When Netanyahu disagrees with ministers in his government because they want to dissolve the PA, on the grounds that it represents a national identity, and replace it with disparate local administrations, he does not want the Oslo PA, for all its flaws, but a distinctively traitorous PA, and he does not want the struggle over the succession to lead to the collapse of a PA that serves Israel's interests.
The way out of this deep Palestinian crisis is not through a new agreement for inter-factional unity like so many that came before. The Palestinians need something far greater than that; they need to revive and redefine their national project in light of the new circumstances, dangers, and realities, while taking into account new experiences, available opportunities, and regional and international development. Anyone who takes on this task holds the key to salvation and is fit to lead the Palestinian people. Therefore, the following is imperative:
First: For the Palestinians to renew their commitment to their national project after redefining it, and for them to know exactly who they are, where they stand, what they want today and in the medium and long term, and how to achieve it.
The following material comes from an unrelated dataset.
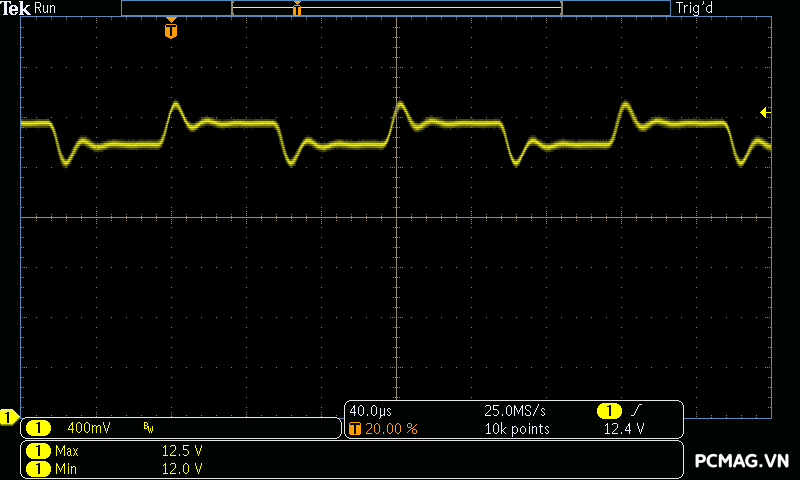The image size is (800, 480).
Task: Select the channel 1 badge beside 400mV
Action: [38, 428]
Second: For the forces, institutions, and individuals who believe in reviving the national project, the resistance option, and the unity of the people, the cause, the land, and the historical narrative to take the initiative and act to impose the Palestinians' will and interests and block hostile plans.
"This includes blocking the installation of a successor, leadership, and PA that are completely subservient to the occupation, thereby perpetuating the status quo and turning it into a final solution," concludes Masri.